The legal term for a brand or brand name is “Trade Mark”. The purpose of a Trade Mark is to identify a business or product and to protect and distinguish that business or product from that of its competitors. Properly used and promoted, a trade mark can be a company’s most valuable asset.
The exclusive rights to a brand name, gained through its registration as a Trade Mark, can be lost through careless and improper use. This can happen if the public treat or come to regard the brand name as the common name for a particular type of product or service. If you trade mark becomes generic it can be used by anyone. Some former brand names which are now generic, or common product names include ASPRIN, NYLON and ESCALATOR.
History shows that a manufacturer’s own advertising or labeling frequently is at fault when a trade mark is lost by conversion into a generic term. It is imperative therefore that those involved in marketing, particularly in promotion and advertising, are aware of the importance of correct and proper use of brand names.

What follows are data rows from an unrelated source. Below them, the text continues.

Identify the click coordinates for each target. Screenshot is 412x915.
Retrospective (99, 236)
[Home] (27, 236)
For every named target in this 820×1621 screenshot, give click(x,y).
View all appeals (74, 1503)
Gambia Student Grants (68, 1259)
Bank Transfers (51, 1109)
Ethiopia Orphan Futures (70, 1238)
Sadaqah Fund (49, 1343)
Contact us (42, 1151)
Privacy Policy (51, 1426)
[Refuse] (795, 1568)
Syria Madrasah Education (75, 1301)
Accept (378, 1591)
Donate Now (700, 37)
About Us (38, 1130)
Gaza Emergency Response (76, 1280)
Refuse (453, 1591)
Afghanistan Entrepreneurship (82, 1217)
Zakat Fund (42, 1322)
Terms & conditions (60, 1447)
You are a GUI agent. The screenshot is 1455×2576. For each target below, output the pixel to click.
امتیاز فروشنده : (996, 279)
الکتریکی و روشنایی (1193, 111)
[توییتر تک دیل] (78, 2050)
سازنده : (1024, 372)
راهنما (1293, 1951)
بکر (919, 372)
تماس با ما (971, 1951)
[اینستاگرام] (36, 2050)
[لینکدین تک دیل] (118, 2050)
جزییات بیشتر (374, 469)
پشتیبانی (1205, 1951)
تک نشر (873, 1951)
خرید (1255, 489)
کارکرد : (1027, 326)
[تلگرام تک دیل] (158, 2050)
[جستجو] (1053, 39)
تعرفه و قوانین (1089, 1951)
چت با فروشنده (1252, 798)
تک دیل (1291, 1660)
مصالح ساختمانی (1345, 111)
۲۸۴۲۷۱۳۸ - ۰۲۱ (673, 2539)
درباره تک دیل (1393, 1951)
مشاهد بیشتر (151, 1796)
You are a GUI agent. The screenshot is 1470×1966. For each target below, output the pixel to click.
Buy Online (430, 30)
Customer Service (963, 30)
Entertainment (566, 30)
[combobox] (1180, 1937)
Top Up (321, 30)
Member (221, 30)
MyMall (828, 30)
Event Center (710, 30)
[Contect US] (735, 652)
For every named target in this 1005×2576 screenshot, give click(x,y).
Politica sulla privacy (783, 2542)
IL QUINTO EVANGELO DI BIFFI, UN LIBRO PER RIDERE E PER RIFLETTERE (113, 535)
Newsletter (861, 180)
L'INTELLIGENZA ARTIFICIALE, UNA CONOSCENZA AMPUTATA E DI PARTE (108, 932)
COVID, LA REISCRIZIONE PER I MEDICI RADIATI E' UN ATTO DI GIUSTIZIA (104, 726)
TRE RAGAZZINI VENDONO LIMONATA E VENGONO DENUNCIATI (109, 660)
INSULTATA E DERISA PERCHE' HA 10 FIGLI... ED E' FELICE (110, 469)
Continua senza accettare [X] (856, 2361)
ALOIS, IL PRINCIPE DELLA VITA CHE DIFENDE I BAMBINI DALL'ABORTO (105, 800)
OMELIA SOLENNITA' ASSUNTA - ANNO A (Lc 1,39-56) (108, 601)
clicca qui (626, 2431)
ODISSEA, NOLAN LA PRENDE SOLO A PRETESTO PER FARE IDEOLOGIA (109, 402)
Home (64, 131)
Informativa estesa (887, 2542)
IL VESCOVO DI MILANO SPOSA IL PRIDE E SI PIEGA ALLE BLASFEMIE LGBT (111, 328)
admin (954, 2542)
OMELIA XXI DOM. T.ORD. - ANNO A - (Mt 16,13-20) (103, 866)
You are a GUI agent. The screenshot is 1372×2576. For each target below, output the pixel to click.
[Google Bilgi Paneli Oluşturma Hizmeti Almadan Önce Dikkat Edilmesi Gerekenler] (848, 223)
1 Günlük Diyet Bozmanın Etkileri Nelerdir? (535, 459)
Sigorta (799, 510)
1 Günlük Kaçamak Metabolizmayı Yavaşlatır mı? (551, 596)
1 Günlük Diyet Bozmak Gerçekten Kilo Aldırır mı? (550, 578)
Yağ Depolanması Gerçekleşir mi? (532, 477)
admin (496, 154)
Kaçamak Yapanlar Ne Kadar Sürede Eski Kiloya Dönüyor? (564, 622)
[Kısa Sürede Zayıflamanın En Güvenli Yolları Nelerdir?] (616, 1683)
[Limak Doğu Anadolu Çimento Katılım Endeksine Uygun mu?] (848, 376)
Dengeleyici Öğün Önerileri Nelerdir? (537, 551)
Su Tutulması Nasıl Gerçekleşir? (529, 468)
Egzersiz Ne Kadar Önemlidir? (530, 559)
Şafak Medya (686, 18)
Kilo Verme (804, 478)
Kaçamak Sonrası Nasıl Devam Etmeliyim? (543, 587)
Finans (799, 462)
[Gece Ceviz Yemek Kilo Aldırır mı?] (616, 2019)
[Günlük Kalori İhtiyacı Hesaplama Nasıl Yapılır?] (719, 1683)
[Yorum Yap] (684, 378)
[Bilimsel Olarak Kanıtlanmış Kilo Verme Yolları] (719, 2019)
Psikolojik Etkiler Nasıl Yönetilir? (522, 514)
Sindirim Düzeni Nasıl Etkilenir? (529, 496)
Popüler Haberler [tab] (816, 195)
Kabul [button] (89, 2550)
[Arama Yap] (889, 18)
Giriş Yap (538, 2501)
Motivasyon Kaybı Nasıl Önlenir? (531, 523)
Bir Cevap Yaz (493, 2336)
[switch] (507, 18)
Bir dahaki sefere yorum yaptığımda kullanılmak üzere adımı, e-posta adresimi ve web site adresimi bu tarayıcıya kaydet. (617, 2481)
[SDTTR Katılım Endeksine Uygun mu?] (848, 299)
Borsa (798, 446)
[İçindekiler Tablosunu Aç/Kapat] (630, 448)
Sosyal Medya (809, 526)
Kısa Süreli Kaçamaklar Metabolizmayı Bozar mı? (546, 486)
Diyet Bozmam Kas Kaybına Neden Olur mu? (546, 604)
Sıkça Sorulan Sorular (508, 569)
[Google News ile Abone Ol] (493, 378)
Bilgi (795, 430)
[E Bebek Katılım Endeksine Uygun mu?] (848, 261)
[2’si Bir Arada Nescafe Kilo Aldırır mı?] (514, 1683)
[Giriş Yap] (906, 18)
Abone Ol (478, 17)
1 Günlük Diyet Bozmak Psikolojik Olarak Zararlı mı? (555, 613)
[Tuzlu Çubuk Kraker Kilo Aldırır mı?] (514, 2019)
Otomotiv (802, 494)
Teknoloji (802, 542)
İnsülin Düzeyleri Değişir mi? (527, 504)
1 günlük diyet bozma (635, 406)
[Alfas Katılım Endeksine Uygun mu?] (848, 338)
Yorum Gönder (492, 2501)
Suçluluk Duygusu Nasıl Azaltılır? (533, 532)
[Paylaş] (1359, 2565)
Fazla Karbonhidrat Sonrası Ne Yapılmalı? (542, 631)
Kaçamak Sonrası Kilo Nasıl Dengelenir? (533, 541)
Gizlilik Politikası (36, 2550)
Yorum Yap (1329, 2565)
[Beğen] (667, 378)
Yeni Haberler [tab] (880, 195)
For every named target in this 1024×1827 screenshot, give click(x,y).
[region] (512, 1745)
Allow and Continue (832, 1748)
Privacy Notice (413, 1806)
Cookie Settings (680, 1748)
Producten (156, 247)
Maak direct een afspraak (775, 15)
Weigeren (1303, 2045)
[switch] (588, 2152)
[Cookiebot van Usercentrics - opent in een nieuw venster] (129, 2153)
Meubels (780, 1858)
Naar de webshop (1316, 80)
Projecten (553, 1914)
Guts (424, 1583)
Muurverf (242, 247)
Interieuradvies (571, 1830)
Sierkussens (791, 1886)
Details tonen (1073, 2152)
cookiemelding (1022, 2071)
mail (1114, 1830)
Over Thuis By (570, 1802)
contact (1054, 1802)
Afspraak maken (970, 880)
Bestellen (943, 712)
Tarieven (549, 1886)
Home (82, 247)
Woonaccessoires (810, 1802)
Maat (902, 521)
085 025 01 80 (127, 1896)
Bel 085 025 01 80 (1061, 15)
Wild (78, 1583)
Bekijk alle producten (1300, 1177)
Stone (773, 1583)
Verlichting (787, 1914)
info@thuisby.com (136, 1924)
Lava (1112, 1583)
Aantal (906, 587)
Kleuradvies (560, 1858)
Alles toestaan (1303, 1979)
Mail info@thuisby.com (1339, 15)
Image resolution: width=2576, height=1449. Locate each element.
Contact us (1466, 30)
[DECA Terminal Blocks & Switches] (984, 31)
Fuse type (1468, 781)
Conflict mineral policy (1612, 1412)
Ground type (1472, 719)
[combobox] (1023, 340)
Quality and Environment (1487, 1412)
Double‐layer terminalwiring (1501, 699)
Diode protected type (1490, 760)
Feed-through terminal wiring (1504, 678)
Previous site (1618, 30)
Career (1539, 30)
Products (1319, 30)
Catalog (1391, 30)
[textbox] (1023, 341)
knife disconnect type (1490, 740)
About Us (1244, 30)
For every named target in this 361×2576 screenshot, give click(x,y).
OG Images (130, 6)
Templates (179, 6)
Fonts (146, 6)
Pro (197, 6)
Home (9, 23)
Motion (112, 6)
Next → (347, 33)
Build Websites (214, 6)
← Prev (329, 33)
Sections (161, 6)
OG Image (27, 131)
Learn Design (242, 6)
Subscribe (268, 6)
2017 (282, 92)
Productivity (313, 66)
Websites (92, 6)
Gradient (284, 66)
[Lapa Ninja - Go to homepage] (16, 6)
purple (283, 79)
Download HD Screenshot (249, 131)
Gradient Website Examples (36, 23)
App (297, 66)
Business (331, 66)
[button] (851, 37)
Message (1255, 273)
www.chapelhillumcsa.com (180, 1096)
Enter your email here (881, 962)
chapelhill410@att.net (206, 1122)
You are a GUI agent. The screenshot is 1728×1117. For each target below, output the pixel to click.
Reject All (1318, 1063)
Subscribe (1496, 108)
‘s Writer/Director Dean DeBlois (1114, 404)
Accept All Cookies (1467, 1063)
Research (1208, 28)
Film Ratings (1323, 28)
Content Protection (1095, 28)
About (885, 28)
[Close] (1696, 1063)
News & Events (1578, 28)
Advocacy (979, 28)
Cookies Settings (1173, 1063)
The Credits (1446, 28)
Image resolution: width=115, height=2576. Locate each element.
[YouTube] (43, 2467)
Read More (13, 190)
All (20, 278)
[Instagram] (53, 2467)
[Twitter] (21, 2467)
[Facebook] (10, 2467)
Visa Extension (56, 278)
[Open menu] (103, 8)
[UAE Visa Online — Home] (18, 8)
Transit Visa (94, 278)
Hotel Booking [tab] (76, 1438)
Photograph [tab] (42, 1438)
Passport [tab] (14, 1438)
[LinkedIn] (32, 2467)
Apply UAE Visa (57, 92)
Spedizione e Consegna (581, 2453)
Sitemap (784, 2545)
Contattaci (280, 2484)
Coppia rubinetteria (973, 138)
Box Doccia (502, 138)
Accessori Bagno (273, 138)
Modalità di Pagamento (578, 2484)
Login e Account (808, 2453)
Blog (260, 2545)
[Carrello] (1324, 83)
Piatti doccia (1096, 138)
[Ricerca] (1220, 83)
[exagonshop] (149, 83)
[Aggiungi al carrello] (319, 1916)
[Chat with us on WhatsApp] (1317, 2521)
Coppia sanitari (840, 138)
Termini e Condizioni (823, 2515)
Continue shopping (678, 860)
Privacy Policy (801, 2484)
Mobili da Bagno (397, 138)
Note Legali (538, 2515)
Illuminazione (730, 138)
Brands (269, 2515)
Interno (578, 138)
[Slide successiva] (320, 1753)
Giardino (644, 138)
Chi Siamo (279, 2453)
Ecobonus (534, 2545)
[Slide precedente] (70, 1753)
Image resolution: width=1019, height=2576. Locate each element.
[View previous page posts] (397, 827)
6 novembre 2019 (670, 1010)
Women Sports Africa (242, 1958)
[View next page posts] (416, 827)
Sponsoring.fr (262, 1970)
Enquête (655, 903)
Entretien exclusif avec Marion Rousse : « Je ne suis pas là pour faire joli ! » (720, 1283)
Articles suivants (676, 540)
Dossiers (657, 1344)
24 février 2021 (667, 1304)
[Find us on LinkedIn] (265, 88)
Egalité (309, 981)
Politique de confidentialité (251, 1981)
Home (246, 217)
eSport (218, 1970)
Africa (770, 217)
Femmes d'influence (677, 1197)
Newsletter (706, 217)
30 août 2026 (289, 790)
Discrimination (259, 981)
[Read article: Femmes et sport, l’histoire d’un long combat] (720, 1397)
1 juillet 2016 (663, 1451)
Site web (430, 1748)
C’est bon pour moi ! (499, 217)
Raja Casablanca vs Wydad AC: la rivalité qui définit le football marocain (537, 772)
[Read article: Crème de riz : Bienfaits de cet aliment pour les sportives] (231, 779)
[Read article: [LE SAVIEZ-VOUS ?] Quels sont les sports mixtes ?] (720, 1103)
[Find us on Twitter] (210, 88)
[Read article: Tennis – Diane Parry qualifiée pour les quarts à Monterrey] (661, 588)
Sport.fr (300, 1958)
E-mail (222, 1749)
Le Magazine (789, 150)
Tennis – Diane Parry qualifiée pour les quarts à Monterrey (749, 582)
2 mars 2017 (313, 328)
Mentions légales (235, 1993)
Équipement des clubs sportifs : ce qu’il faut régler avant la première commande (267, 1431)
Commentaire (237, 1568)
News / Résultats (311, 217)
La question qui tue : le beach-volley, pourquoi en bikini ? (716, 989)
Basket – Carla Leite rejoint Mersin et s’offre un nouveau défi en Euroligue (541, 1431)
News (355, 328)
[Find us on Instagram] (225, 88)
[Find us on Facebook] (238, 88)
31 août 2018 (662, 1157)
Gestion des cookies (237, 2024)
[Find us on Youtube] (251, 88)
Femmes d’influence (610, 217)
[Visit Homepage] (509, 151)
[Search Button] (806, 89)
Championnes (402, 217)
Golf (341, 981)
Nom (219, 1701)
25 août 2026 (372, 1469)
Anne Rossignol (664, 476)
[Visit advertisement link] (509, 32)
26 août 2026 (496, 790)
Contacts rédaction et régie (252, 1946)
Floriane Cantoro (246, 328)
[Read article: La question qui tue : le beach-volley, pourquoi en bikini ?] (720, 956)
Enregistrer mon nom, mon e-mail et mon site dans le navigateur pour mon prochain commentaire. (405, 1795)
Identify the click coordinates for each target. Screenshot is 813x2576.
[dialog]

FRKelly advise that you try to adhere to the following 5 rules so that your trade mark is not added to the generic list.
1. Stand Out
A brand should always stand out from the works surrounding it. Using capital letters, bold type, colour or quotation marks or a combination of the above can help to do this. Whenever possible use the correct logo style.
2. Use Symbols
Where possible, indicate trade mark rights at least once in the text by placing the appropriate symbol or legend beside the Trade Mark. The appropriate symbol is ™ where the Trade Mark is not registered and ® where registration has been obtained (some companies chose to just put ™ on all brands to avoid confusion)
3. Use a Product Description
Always accompany the Trade Mark with a product description
A trade mark identifies a particular brand of some product; it is not the name of the product itself and therefore is not a noun. It is an adjective and should always be used in association with a product name or generic name. If you are not sure whether you have used a trade mark as an adjective, try removing the trade mark from the sentence. If the sentence still makes sense you have probably used the trade mark correctly.
4. Be Consistent
Never vary, misspell or truncate your brand names. If you alter, distort, re-design or produce your brand name using colours or letters other than those specified in your current brand name/logo you could jeopardize the protection of the brands and/or cause confusion for your customers.
5. Separate Different Brands
Where main brands are being used in combination with sub-brands, it is important to ensure that each brand retains its separate identity and that the sub-brand is not confused with the product description.